Appendix B

The Breakthrough, in Brief

Given the right conditions, the human immune system is capable of recognizing and killing cancer. And perhaps, eventually, an immune approach is the best way to get to a possible cure. And yet, for some reason, it hadn’t worked. For years, cancer immunologists were racing to figure out why.

The immune system, like cancer, is a nimble, adaptable, and evolving system. Cancer had already proven its ability to rebound from the most direct attacks by drugs or radiation, a confounding, unique capacity now known as “escape.” Even as a drug targeted cancer, that cancer mutated and evaded the attack. Whatever cells survived came roaring back, impervious to the old drugs. That mutational capacity defined cancer. But adaptability and mutation were also what defined immune response.

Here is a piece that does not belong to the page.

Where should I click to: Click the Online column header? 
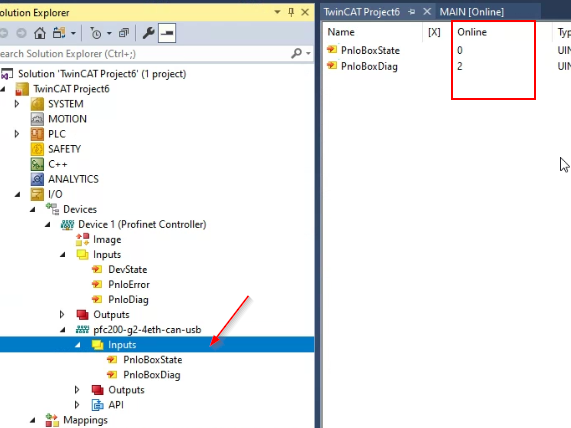[x=472, y=32]
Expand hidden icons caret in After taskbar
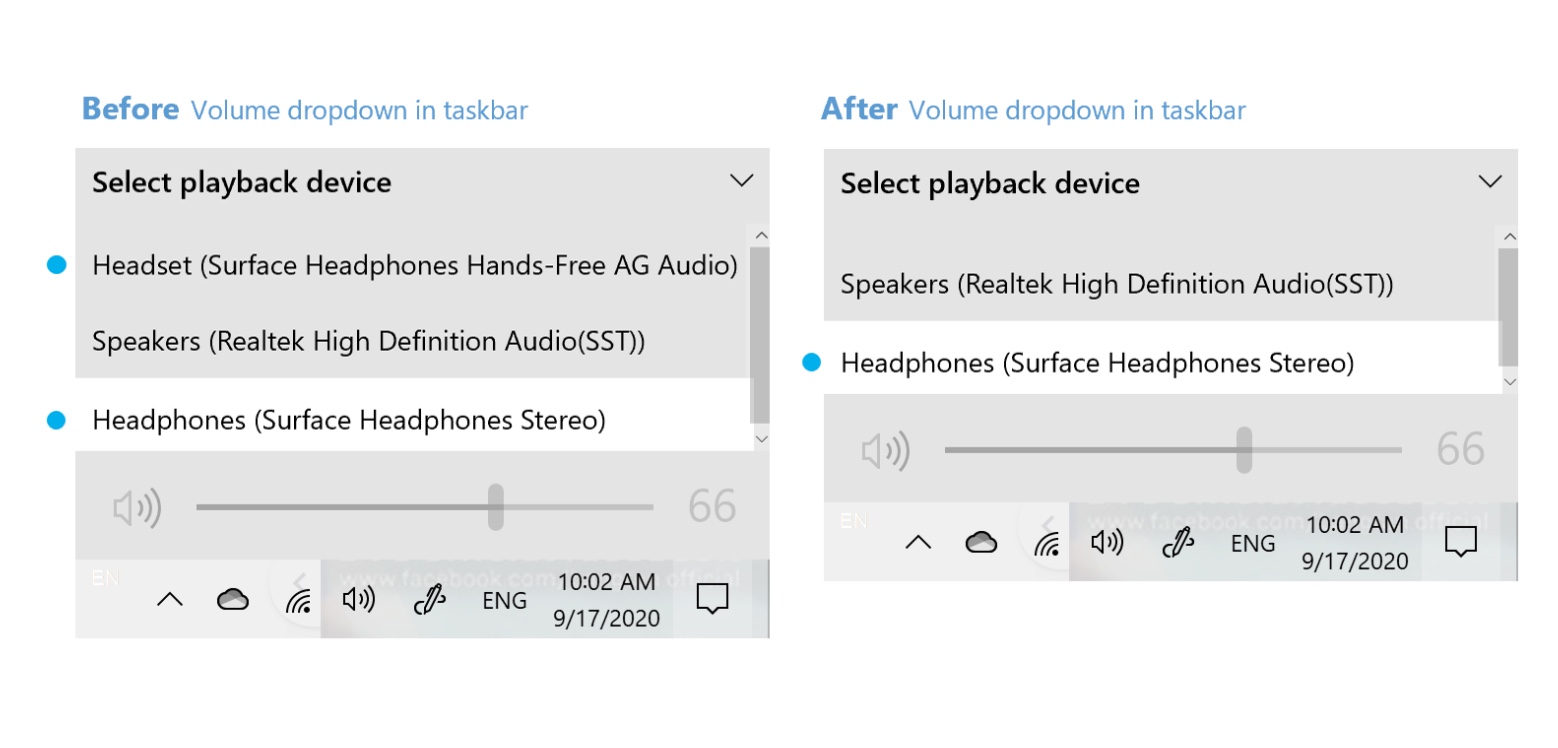 click(x=918, y=543)
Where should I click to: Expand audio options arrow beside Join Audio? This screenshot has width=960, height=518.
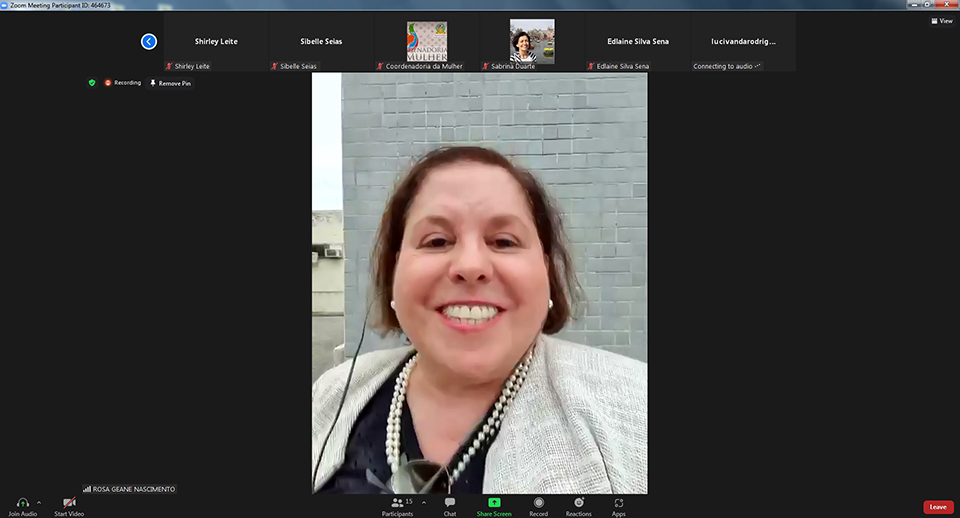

The immune system did a great job with most invaders to the bloodstream; it found sick cells and attacked and killed them. Cancer was a sick cell—a mutant cell in our own body that couldn’t stop growing. So why didn’t what happened with the common cold seem to happen with cancer? For decades, researchers had believed they were missing some pieces of the puzzle, the molecular keys that might allow the immune system to treat the diseases known as cancer in the same way that it treated other foreign pathogenic invaders, like viruses, bacteria, or even a splinter. Exactly why cancer seemed to receive a different immune response than other diseases, and exactly how it somehow evaded the complex web of traps and scouts, trackers and killers that patrolled the perimeter of our epidermis and floated invisibly in our bloodstreams, had been a subject of fierce debate. Most researchers believed that the immune system simply could not recognize cancer as a foreign (or “non-self”) cell, because it was too similar to normal, healthy “self” cells.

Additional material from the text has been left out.